● Compiti richiesti
1 - Traduci in inglese questa frase del testo sulla lettura e la paternità: "Capisco se un libro è splendido perché si rannicchia accanto a me e mi chiede di leggerglielo più volte."
2 - Scrivi il seguito del testo sulla lettura e la paternità, a partire dall'ultima frase riportata.

Lo Sapevate Chw: Figlio mio, i libri ti daranno la libertà...


13 AGOSTO 2018
Le riflessioni di un padre-scrittore. L’autore vietnamita  di “Il simpatizzante” racconta come leggere l’abbia reso indipendente e come lo rattristi pensare che lo stesso accadrà al suo bambino 
DI VIET THANH NGUYEN


Ricordate quando avete imparato a leggere? Come la maggior parte delle persone, io no. Ciò nonostante, in molti si consolano sapendo che questo avvenimento, che si sottrae alla memoria, coinvolse i nostri genitori. Nel mio caso, però, una delle cose che da rifugiato ho perduto — senza esserne neanche consapevole, all’epoca — è stata un’infanzia nella quale i miei genitori mi avrebbero letto libri ad alta voce. Sono arrivato negli Stati Uniti a quattro anni, insieme ai miei genitori e a mio fratello maggiore. A casa parlavamo vietnamita, ma chissà come a sei o sette anni avevo già imparato a leggere in inglese. I miei genitori sapevano l’inglese, ma non ricordo che mi abbiano mai letto qualcosa e, se l’avessero fatto, non lo avrebbero fatto in inglese. Devono essere state le maestre, dunque, a insegnarmi a leggere, proprio come hanno fatto le maestre con mio figlio a cinque anni. Quest’anno mi sono assentato per una settimana e, al rientro, il bimbo al quale ero solito leggere libri all’improvviso leggeva per conto suo.

P rovo piacere osservando mio figlio che apprende una lingua e, tramite essa, delle storie. Amo il modo che ha di amare le storie, amo le emozioni vive che infonde loro, amo il suo entusiasmo o il suo timore quando ne legge una molto coinvolgente.
Capisco se un libro è splendido perché si rannicchia accanto a me e mi chiede di leggerglielo più volte.

Nella storia dei miei genitori ci fu l’attraversamento di un confine, il confine di questo paese. Perdemmo molte cose alla frontiera, a cominciare dalla nostra lingua comune. Crescendo, e vedendo i miei genitori che lavoravano con grande fatica per garantire una vita a tutti noi, mi accorsi che la nostra intimità si andava affievolendo di pari passo col mio vietnamita, fino a scomparire. Quanto più i miei genitori riuscivano a prendersi cura dei figli lavorando in modo spossante, tanto meno tempo avevano a disposizione da trascorrere con noi. Fu il classico dilemma dell’immigrato e del rifugiato: sacrificarsi per i propri figli e in tale compito sacrificare l’intimità con loro.

● Dati forniti
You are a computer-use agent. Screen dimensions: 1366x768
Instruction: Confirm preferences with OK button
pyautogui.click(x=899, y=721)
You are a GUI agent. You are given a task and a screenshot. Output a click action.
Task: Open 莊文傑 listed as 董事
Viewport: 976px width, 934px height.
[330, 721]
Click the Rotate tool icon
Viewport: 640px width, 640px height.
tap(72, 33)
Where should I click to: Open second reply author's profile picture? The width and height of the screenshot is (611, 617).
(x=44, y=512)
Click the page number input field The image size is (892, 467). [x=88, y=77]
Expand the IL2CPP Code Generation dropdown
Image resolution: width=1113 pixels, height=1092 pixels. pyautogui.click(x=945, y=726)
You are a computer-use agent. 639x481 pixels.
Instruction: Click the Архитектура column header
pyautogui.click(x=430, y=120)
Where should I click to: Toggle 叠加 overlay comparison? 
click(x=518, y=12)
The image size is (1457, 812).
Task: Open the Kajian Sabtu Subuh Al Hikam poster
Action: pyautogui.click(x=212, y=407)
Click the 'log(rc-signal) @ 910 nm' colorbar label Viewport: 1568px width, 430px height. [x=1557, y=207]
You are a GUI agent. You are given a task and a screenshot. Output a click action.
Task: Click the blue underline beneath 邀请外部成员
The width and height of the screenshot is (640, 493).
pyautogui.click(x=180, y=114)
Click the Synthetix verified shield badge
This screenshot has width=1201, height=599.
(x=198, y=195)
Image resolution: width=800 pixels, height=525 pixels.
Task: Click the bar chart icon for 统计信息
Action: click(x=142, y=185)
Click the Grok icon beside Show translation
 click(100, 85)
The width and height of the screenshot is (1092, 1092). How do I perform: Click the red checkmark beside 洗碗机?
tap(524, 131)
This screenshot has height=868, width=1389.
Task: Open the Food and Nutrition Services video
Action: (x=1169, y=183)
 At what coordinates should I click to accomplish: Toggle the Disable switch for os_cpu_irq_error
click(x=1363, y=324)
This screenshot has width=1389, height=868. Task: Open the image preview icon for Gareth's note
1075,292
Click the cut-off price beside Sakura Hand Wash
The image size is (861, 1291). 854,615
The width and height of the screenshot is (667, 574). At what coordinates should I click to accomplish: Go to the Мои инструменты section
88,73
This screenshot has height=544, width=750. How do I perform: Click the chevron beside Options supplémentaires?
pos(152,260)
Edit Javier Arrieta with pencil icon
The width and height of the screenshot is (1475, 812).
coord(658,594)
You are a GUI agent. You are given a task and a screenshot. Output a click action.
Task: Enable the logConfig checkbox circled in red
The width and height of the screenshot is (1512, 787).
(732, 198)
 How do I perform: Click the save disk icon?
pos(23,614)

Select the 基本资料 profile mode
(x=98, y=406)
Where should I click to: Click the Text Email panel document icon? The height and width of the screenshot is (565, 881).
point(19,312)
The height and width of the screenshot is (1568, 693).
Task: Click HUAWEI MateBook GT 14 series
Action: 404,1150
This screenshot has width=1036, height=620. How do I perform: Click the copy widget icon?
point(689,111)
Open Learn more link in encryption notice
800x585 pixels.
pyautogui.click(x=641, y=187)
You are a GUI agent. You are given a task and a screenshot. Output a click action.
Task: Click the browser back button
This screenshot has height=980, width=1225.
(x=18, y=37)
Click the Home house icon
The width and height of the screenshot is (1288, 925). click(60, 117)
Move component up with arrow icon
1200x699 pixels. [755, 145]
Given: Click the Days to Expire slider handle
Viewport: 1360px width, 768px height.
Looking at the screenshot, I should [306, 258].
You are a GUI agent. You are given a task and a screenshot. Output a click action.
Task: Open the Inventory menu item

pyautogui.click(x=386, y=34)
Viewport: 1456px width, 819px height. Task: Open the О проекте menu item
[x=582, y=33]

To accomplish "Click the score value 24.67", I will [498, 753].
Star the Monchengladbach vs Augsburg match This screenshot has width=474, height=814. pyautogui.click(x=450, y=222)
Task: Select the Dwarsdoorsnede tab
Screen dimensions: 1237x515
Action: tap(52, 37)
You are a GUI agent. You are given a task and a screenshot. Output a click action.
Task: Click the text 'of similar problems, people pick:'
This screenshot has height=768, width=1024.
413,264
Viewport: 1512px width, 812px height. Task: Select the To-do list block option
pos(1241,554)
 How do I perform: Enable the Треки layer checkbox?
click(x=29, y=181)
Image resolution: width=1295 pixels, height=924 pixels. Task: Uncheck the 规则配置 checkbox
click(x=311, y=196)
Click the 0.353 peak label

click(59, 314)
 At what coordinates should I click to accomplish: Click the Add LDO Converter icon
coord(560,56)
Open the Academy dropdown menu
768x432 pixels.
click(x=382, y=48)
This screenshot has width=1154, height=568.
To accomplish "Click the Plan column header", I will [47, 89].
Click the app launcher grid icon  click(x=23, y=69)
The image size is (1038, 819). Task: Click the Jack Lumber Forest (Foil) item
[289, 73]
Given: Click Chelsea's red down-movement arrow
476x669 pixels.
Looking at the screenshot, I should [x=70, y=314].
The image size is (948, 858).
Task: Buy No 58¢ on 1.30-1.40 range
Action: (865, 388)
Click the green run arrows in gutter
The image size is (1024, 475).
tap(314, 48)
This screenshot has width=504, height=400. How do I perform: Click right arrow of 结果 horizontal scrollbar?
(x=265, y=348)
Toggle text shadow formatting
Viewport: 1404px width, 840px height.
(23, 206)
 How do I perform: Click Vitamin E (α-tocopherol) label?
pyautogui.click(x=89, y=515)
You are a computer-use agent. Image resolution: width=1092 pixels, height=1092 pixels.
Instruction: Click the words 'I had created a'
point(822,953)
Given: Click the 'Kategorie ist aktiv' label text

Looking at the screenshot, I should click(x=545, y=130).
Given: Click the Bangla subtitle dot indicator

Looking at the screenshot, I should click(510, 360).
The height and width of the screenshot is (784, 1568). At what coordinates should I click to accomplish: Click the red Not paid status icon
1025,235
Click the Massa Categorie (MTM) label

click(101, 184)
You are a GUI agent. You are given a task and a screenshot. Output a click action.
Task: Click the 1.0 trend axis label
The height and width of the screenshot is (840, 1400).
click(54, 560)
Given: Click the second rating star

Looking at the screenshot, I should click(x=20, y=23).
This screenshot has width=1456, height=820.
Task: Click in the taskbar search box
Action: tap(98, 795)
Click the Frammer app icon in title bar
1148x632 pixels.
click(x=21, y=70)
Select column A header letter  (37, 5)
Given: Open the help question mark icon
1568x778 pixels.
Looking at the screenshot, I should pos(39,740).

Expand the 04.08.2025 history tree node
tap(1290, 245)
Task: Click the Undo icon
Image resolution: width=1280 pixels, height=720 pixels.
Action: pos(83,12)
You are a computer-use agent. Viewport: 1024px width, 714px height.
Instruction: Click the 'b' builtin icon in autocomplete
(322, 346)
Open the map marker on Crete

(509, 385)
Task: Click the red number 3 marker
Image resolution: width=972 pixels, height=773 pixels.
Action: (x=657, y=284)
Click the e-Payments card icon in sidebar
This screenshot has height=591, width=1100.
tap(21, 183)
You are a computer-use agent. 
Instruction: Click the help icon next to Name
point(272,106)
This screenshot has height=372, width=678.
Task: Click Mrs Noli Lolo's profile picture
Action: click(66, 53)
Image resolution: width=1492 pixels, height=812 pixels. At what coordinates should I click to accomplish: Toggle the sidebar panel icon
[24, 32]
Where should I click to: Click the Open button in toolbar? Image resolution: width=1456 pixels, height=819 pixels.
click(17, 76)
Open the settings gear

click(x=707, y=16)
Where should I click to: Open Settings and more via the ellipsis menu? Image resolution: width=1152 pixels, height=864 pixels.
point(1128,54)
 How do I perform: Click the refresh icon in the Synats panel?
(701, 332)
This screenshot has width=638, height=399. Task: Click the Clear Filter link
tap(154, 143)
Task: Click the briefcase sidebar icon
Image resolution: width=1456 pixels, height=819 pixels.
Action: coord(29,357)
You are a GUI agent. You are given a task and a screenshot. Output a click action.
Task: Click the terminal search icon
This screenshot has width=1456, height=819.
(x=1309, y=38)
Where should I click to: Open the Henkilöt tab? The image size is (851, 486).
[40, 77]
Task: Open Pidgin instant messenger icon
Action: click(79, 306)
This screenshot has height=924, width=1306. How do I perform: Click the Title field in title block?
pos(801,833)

● Risposte fornite
1 - I can tell a book is wonderful because he curls up next to me and asks me to read it to him again and again.

2 -
I libri mi hanno salvato, impedendomi di provare la solitudine. Amo i libri a tal punto da aver dato come nome a mio figlio il cognome di uno scrittore, Ellison. Ralph Ellison non fu uno scrittore di libri per bambini, ma scrisse grandi verità, di mondi spaventosi, di ignote interiorità.

I libri non erano una priorità per i miei genitori, e in casa non ne avevamo. Ogni settimana presi l’abitudine di andare alla biblioteca pubblica e riempirne lo zaino, ma mi bastavano a stento per sette giorni. Prima di andare al liceo non ho mai posseduto un libro. Mio figlio ha una collezione di libri più grande di quelle che io ho avuto negli anni. Se i miei genitori mi dimostravano il loro amore assicurandosi che io avessi sempre da mangiare a sufficienza, io dimostro l’amore a mio figlio assicurandomi che abbia sempre libri da leggere a sufficienza (e naturalmente che abbia anche da mangiare a sufficienza). La biblioteca per me era una seconda casa. Io desidero che mio figlio ne abbia una personale a casa mia.

Rievocando quella biblioteca della mia infanzia, so che le biblioteche possono essere anche luoghi pericolosi, perché sono prive di confini. Ci sono paesi denominati “letteratura per bambini” e “fiction per adulti”. Ma quei confini non sono piantonati da guardie. Nel mio caso, non erano sorvegliate neppure da genitori che le controllassero. In una biblioteca comunale un lettore poteva aggirarsi ovunque. E così, intorno ai dodici-tredici anni, lessi Il lamento di Portnoy di Philip Roth e Close Quarters di Larry Heinemann. Del romanzo di Roth per decenni mi è rimasta dentro soltanto la scena ignobile del giovane Alex Portnoy che si masturba con una fetta di fegato destinata alla cena dei suoi familiari. Per quanto riguarda il romanzo sulla guerra del Vietnam di Heinemann, la descrizione esplicita di come i soldati americani avessero trucidato il popolo vietnamita, arrivando anche a commettere stupri, mi inferocì. Desiderai vendetta per il libro di Heinemann, fino a quando non lo rilessi da adulto, nella fase di preparazione del mio romanzo, e capii che aveva ragione. Heinemann aveva voluto far vedere che i mostri selvaggi abitano dentro di noi. E così pure aveva fatto Roth. Diventato io stesso scrittore, ho reso omaggio a entrambi nel romanzo Il simpatizzante: il bambino sconvolto è diventato lo scrittore desideroso di sconvolgere.

Vedendo mio figlio che legge per conto suo, mi rendo conto che sta facendo un passo in più sulla strada verso la sua indipendenza, per diventare qualcuno che oltrepasserà confini credere. Forse, è per questo che vederlo leggere mi infonde un pizzico di malinconia. Ricordo la mia perdita, e percepisco quella che subirò quando mio figlio non sarà più tutto mio, come quando la mattina si sveglia e con le parole più dolci che abbia mai sentito mi chiede: «Papà mi leggi un libro?».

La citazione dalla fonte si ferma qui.